══ Given passage ══

9. Classifier performance was extremely high almost immediately after trial onset. Does the classifier perform at chance before the trial onset, or does this reflect sustained but not stimulus-specific information?
Thanks for pointing out that we were missing this information – yes, the classifier performs at chance in the pre-stimulus onset time. We have now added this to the modified figures in the revised manuscript.
10. The connectivity analysis appears to be just a correlation of decoding results between two regions of interest. This means, if one "region" allows for decoding the distance to the object, the other one does too. However, this alone does not equal connectivity. It could simply mean that patterns across the entire brain allow for decoding the same information. For example, it would not be surprising to find that both ROIs correlate more strongly for correct trials (i.e. the brain has obviously represented the relevant information) than for errors (i.e. the brain has failed to represent the information), without this necessarily being related to connectivity at all. The more parsimonious interpretation here is that information might have been represented across all channels at this time. The authors show no evidence that only these two (arbitrarily selected) "regions" encode the information while other do not. To show evidence for meaningful connectivity, (a) the spread of information should be limited to small sub-regions, and (b) the decoding results in one "region" should predict the results in another region in time (as for DCM).
Thanks for the important point. Actually, our connectivity analysis is not simply a correlation of magnitudes of decoding accuracy between two regions of interest, but rather a correlation of the patterns of decoding accuracies across conditions (i.e., across distances). Our approach follows the concept of informational connectivity (explained in more detail below) which measures how much similarity in information coding there is between two brain areas across conditions, which is interpreted as reflecting their potential connectivity. Therefore, rather than the average magnitude of decoding accuracy (high vs. low), the connectivity is driven by the correlation between the patterns of decoding accuracies either across time (Coutanche and Thompson-Schill, 2013) or across conditions (Kietzmann et al., 2018). We used the latter (i.e., RDMs) here to study connectivity. This is a critical difference because high classification values in two regions will not necessarily correspond to high connectivity in our analysis.

═══

__Given task A__
List every abbreviation written in capital letters that appears in the reviewer exchange.
__Given task B__
Reproduce word for word the part of the reviewer exchange between "Thanks for pointing" and "the revised manuscript.", inclusive.

══ Supplied information ══

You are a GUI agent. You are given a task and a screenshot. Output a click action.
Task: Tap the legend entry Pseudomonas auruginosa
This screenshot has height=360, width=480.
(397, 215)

═══

__Task response A__
ROIs, DCM, RDMs

__Task response B__
Thanks for pointing out that we were missing this information – yes, the classifier performs at chance in the pre-stimulus onset time. We have now added this to the modified figures in the revised manuscript.